Internet Medicine: Should I consult ‘Dr. Google’?

What did we do before the Internet? A search can answer many of life’s questions; All well and good when you want to know the bus schedule, what’s playing at the cinema, or where to find the best sushi restaurant in a new town.

But, there are times, when, the Internet is not the best first source of information. When it comes to medical conditions, typing symptoms into a search engine will return so many wild and far-fetched results that you can easily scare yourself silly.

Many of us turn to Internet research for information on unexplained aches or pains. With quick answers readily available via the devices we all carry, it would be strange not to. It’s not necessarily a bad thing.
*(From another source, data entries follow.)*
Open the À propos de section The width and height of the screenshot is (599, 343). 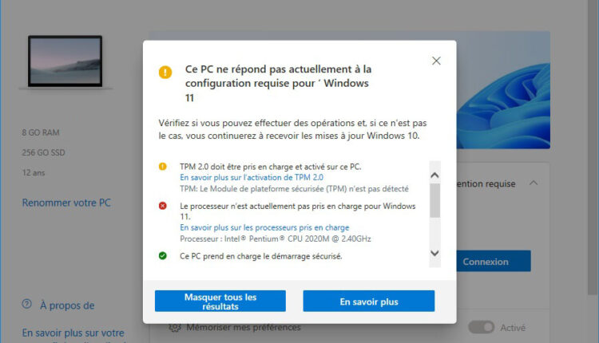coord(67,305)
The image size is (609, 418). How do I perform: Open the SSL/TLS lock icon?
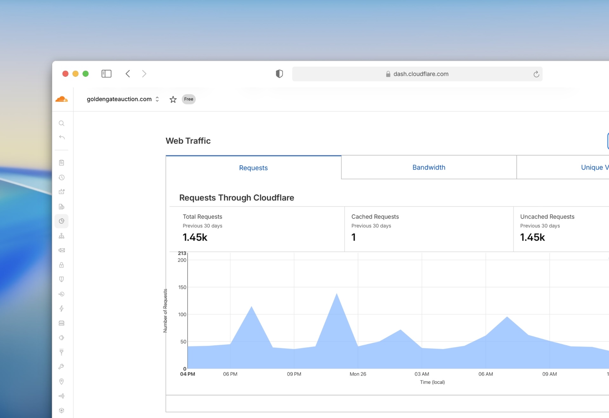[x=62, y=265]
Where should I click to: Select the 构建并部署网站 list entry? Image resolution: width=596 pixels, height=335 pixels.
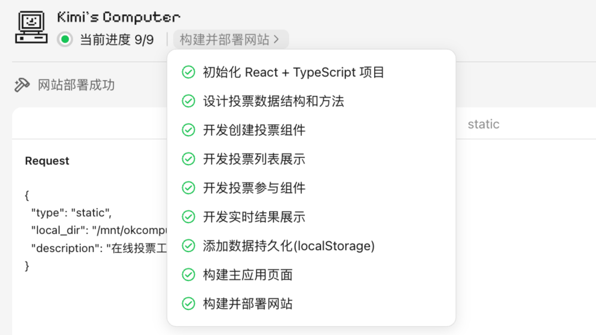pos(248,304)
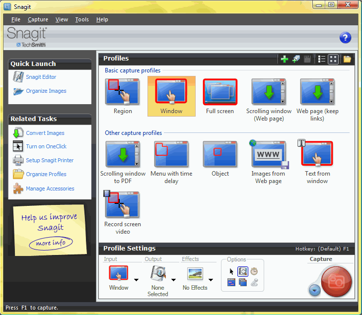The image size is (362, 315).
Task: Open the organize profiles folder icon in toolbar
Action: [x=347, y=59]
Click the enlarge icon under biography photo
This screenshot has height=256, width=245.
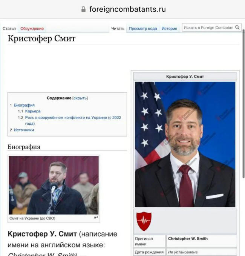pyautogui.click(x=96, y=217)
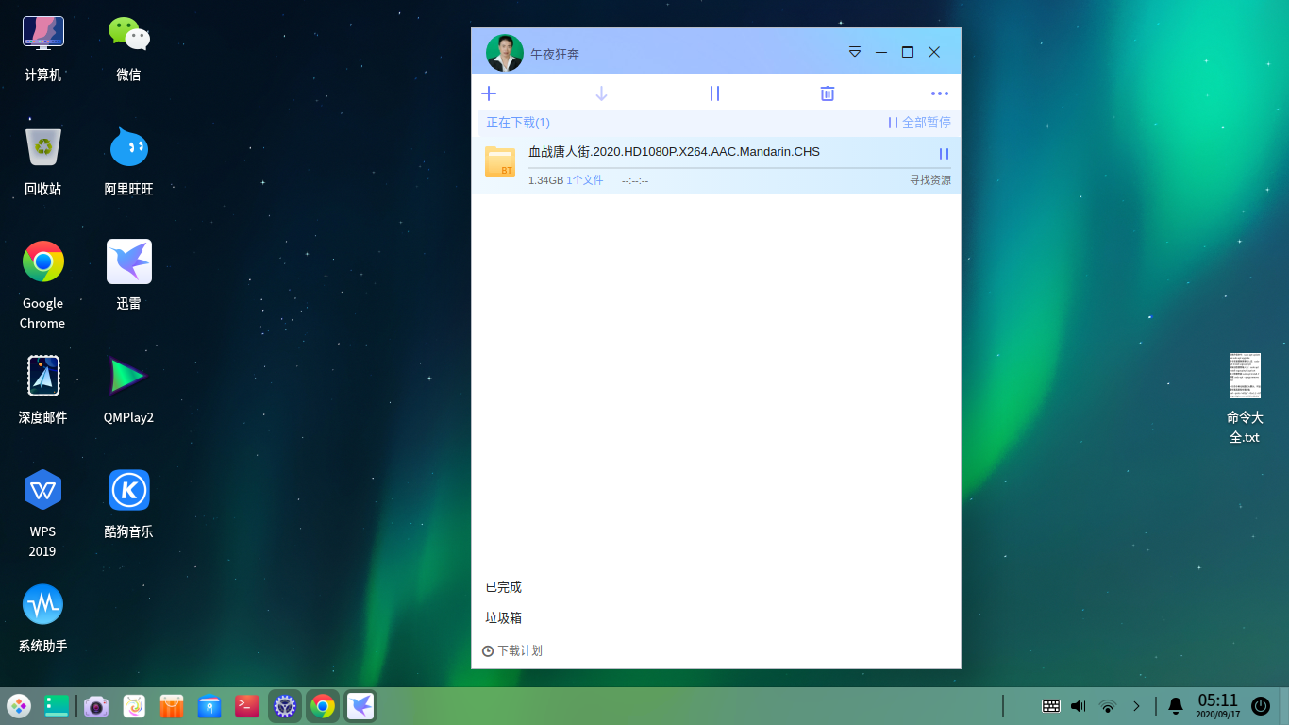Image resolution: width=1289 pixels, height=725 pixels.
Task: Open the 垃圾箱 section
Action: click(501, 617)
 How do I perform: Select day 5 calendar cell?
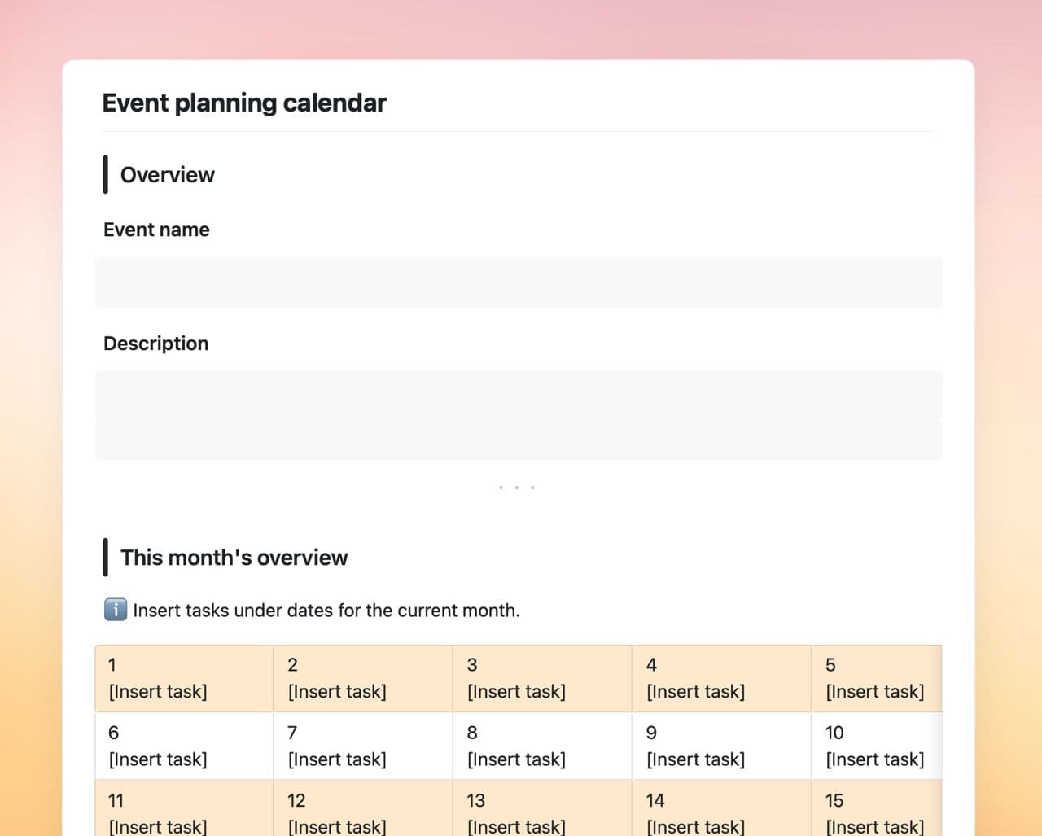click(x=876, y=678)
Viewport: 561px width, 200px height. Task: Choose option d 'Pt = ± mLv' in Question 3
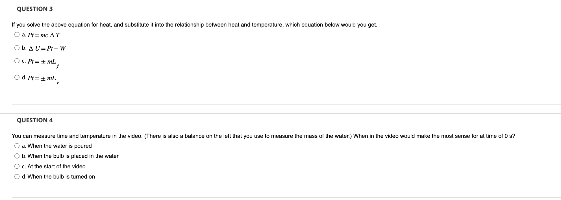(17, 77)
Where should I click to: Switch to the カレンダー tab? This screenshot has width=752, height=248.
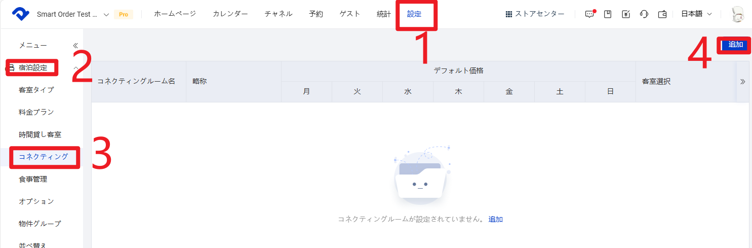230,14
Just so long as we keep a sense of perspective, and don’t allow the alarming ailments described in the search results to convince us we have barely moments to live.

Here are some tips to help get and maintain vital perspective:

Choose Accurate Reliable Sites

Peer lead, forum based sites are not the best bet because even though they have a lot of information, a good part of that information may not be applicable to you. While it’s interesting to read people’s experiences with symptoms similar to yours, the problem is that similar symptoms are present in many diverse conditions. For instance, the symptoms caused by bad indigestion can mimic heart attack pain. It takes years of training and some sophisticated monitoring equipment to make an accurate diagnosis. There are two danger points:

  • Your condition may be serious but the forum discussions you’re reading lead you into a false sense of security,
  • Your condition is not serious, with symptoms easily treated by over-the-counter medications, but from what you read you’re convinced a trip to the ER is urgently needed.

Without medical training, it’s practically impossible to make the right judgment call when you have new symptoms. Research and analysis into the accuracy of medical information found on the Internet has revealed that blogs and websites run by individuals are the least reliable, with between 25 and 30% accuracy.

Sites such as those with domains ending in .gov, .org or .state are the most reliable but still they aren’t 100% foolproof. Advice you find there is really only relevant to you it if you have been diagnosed with the disease, a proper, official diagnosis by a doctor.

Even if the information is accurate, a second problem with Internet research is that you might come across unfamiliar medical terms or jargon, leading to further research that can also provoke unnecessary concern.

Doing research on the Internet about a condition is best left until after you have been diagnosed with that condition. You doctor may have a much harder time finding out the cause of your symptoms, if you have a preconceived notion about what might be wrong.

Internet research is most useful after a diagnosis. When you know exactly what the problem is, the Internet can help you to research and understand complex medical issues. It can empower you to ask your doctors the right questions and help you play a more proactive role in your treatment and recovery.

Following diagnosis, what a useful as a tool to help you reach other patients with similar conditions through support groups!

Internet Research Do’s and Don’ts

Because we are not going to stop looking on the Internet to help us understand medical conditions or find out possible causes for symptoms, bear in mind these tips when consulting Dr. Google:

What Not to Do

  • Don’t believe everything you read on blogs.
  • Don’t trust hyped-up marketing copy. Advertisements on websites are sometimes hard to spot since they are often cleverly placed to appear like part of the text. If something looks like a miracle cure or sounds too good to be true, (it probably is). Ignore it and move on.
  • Don’t self-diagnose. Look at everything you read as possible background information rather than solid fact that applies to you personally. A diagnosis that you can trust only comes from your doctor.
  • Don’t assume that medical conditions always cause the same symptoms. Having some symptoms of a serious disease usually doesn’t mean that you have the disease, because individuals are different in showing the symptoms of their disease.
  • Don’t self medicate using information that you got from the Internet.

What You Should Do

  • Do your research at reputable, reliable organization or government websites.
  • Double-check all the facts, especially those found on individual or blog sites.
  • Use common sense, and don’t allow information you find on the Internet to scare you into rash actions.
  • Always see a doctor for diagnosis, and check with medical specialists or consultants before following online advice.

The Internet is a very useful tool and it can teach us many things. But, it can’t replace years of medical training that your doctor has and, as such, it should never be relied on or trusted when it comes to something as important as your health.

This does NOT mean that you should never use the Internet for medical advice, but you should use it with common sense and use the Internet to clarify information. Then, you ought to ask your doctor if what you read, could be true.